TEKS YANG DITAMPILKAN:
Laman

Rabu, 09 Februari 2011

Monumen Batu dan Kata Merekah

Bandung Mawardi


Letusan Gunung Merapi melahirkan tanya pelik tentang nasib Candi Borobudur. Konservasi menjadi urusan genting untuk menjadikan situs historis ini tegak dan menyapa dunia dalam gelimang kisah. Perlindungan dan pembersihan abu menandai ada kerawanan atas batu-batu candi. Kerusakan terjadi sebagai keniscayaan alamiah kendati mekanisme konservasi ditempuhi untuk minimalisasi. Ikhtiar itu jadi konsekuensi kultural agar Candi Borobudur terus mengisahkan diri pada dunia. Candi Borobudur pada bulan ini lekas diramaikan kembali dengan kunjungan turis usai penutupan akibat letusan Gunung Merapi. 
Borobudur merupakan tanda mata peradaban untuk dunia. Jutaan orang dari pelbagai negeri dari abad ke abad terus menziarahi Candi Borobudur dengan pelbagai imajinasi dan pencerahan diri. Candi Borobudur belum usai diziarahi, diimajinasikan, ditafsirkan, dikisahkan, dan dituliskan. Ziarah peradaban di Candi Borobudur seperti jadi akumulasi ziarah spiritualitas dalam imajinasi kekekalan dari nostalgia sampai utopia.

BAHAN:

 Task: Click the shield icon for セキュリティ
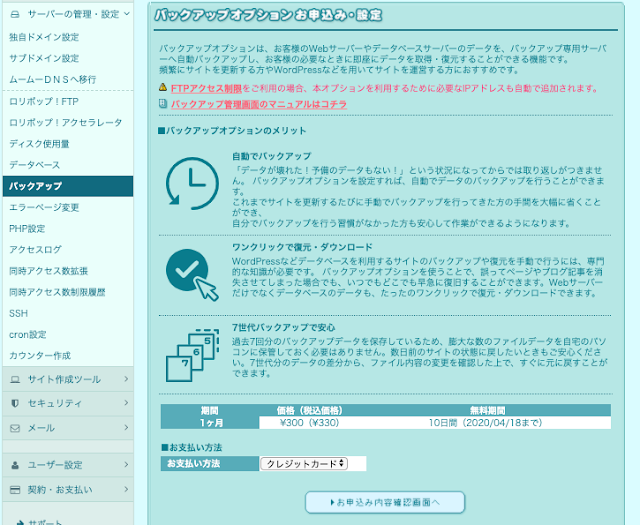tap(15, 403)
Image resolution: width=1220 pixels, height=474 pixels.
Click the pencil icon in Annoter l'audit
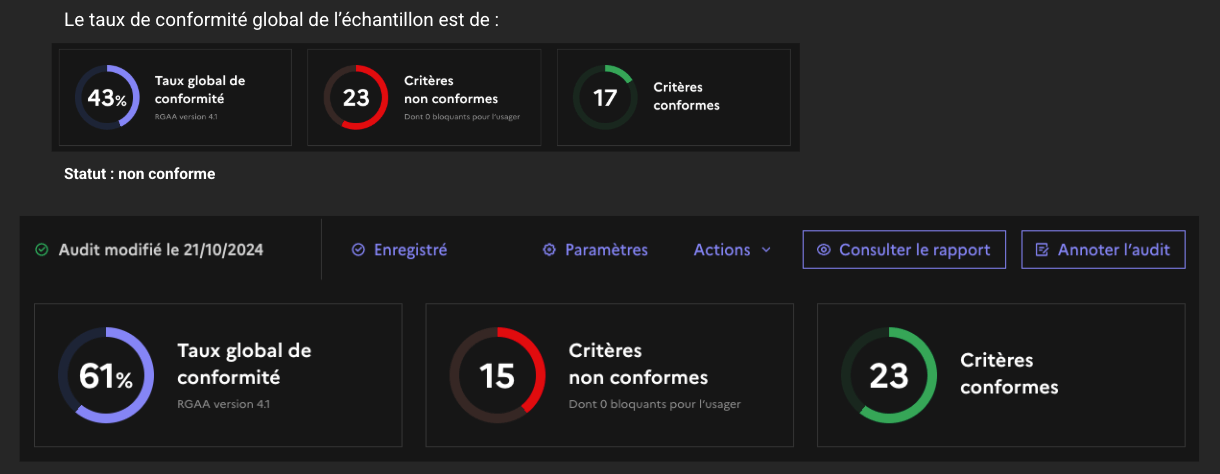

YANG DIMINTA:
Tolong lanjutkan tulisan tentang Candi Borobudur dan letusan Merapi, mulai setelah kalimat terakhirnya. Baris-baris di atas tidak diperlukan.

HASILNYA DI BAWAH:
Perayaan imajinasi dilakukan oleh para penyair dan pengarang  dari pelbagai negeri pada. Para penyair melakukan penziarahan lahir-batin untuk intim dengan Candi Borobudur dan menyuarakan pelbagai pesan kemanusiaan, spiritual, perdamaian, kultural pada siapa saja. Imajinasi dalam ramuan kata dan makna jadi jalan untuk merenungkan kembali sejarah peradaban dan kesanggupan manusia meramalkan diri pada masa depan melalui kesaksian Candi Borobudur. Imajinasi membuat Candi Borobudur terus mengalami persemaian makna spiritual, historis, dan kultural.
Rabindranath Tagore pernah melakukan kunjungan ke Candi Borobudur pada 1927. Peziarahan spiritualitas, estetika, dan kultural dari pujangga India ini terabadikan dalam puisi Borobudur  (23 September 1927). Puisi impresif ini menandai ikatan historis antara India dan Jawa dalam pelbagai manifestasi keagamaan, sastra, seni, dan kultural. Peraih Nobel Sastra 1913 itu menulis: Turun-temurun peziarah datang, pencarian suara abadi untuk menyembahnya./ Patung-patung bernyanyi, simfoni besar, isyarat tubuh,/ membawa nama-nama dan mengganti nama mereka:/ Biarlah Budha jadi pelindungku. Monumen batu telah tersempurnakan dengan monumen kata dari pujangga dunia. Candi Borobudur seolah kekal dari zaman ke zaman dengan aura dan jagat makna.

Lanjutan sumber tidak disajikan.